_Given text:_
Book review: HITLER, STALIN AND I

No one deserves to be subjected to the tragedies which Heda Margolius Kovaly was forced to face in her amazing life. And very few could overcome them in the manner of this courageous, amazing lady. Heda was born in Prague, where she married Rudolf Margolius in 1939, a mere two weeks after the Germans occupied Czechoslovakia. Both Jews, they were transported to the Lodz Ghetto in 1941. From there, they were sent to the Auschwitz death camp, where they were separated upon arrival and neither knew of the other’s fate until after the war. Heda survived Auschwitz, was moved to other camps as the Soviets advanced into Poland, and eventually joined hundreds of others on the Nazis’ infamous death march. Miraculously, she escaped and walked hundreds of miles to Prague. There, she joined the uprising which pitted lightly armed and unarmed Czechs against the occupying German army. Eventually, in May 1945, Prague was liberated by the Red Army. Soon thereafter, Heda and Rudolf were reunited, both survivors of the horrors of the Holocaust.

_Supplied information:_
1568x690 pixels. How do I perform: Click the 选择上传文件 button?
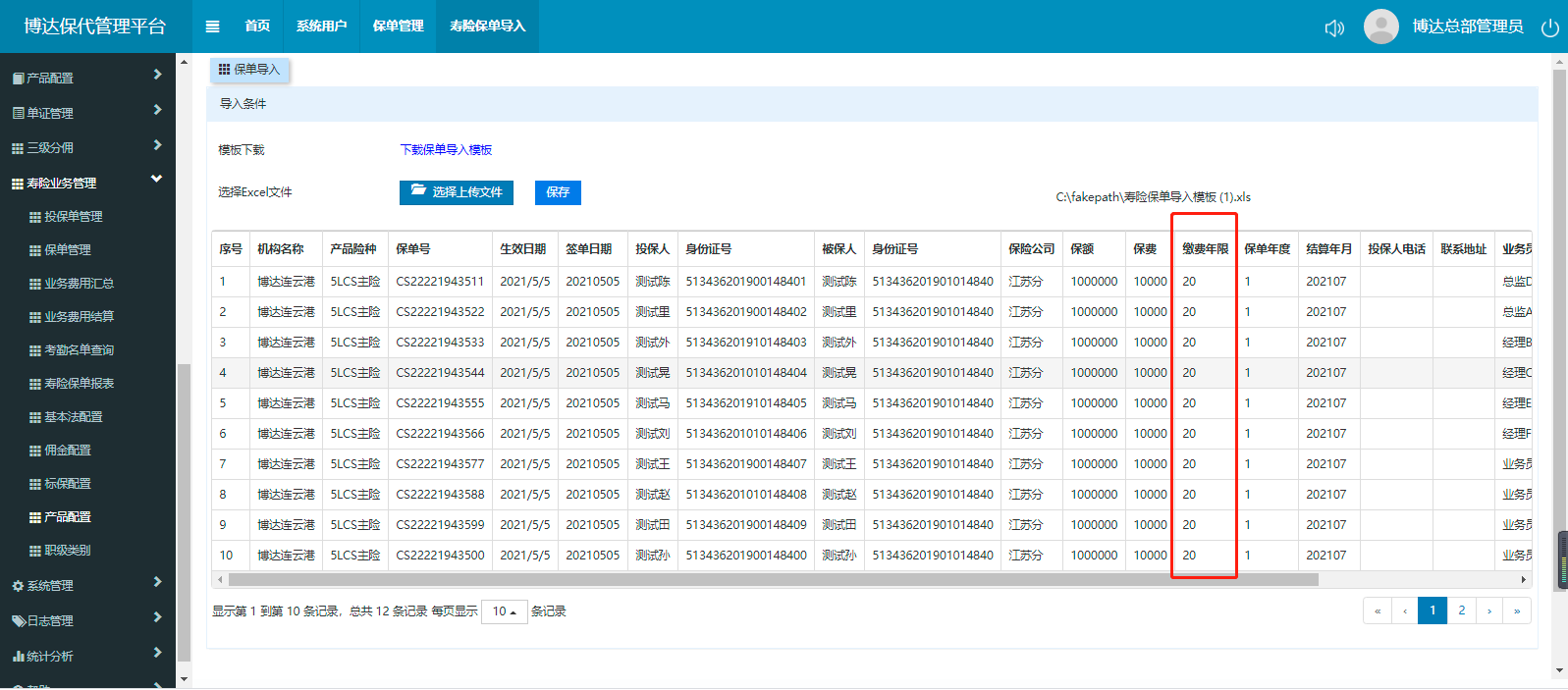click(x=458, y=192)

---

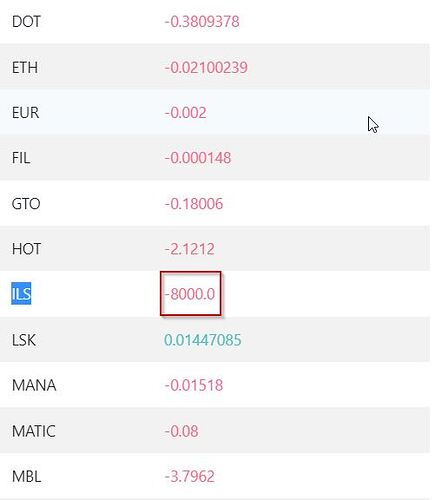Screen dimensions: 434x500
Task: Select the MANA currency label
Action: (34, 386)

_Set of tasks:_
- A) According to the book review, in what year were Heda and Rudolf Margolius transported to the Lodz Ghetto?
- B) Carry on the book review, picking up after its final sentence.

_Answers for the exercise:_
- A) 1941

- B)
That should be the end of an amazing, horrific story–one with a happy ending. But that was not to be.

I had read previously Heda Margolius Kovaly’s beautifully written memoir titled UNDER A CRUEL STAR and considered it the best depiction of the tragedy that beset the country from which I had escaped with my parents a few days after the post-war Communist takeover of Czechoslovakia. Rudolf Margolius was an idealist, who believed that Communism presented the best opportunity for his nation and its people. He became deputy minister of trade in the newly formed, Stalin-controlled, government. In 1952, fourteen members of the government–most of them Jews–were accused of an anti-state conspiracy. After months of imprisonment, all were brought to court and, based on invented charges, sentenced to death. Rudolf Margolius was hanged on December 3, 1952. For Heda, this was another test of her courage. She was evicted from a hospital where she was being treated for a serious illness, dismissed from her job, and thrown out of her apartment. She and her son Ivan moved into an unheated shack, and she struggled to support the two of them. Eventually, she remarried and, following the brutal repression of Czechoslovakia by the Warsaw Pact armies in 1968, the Kovalys emigrated to the United States. Eventually, they returned to Prague, where she died in 2010.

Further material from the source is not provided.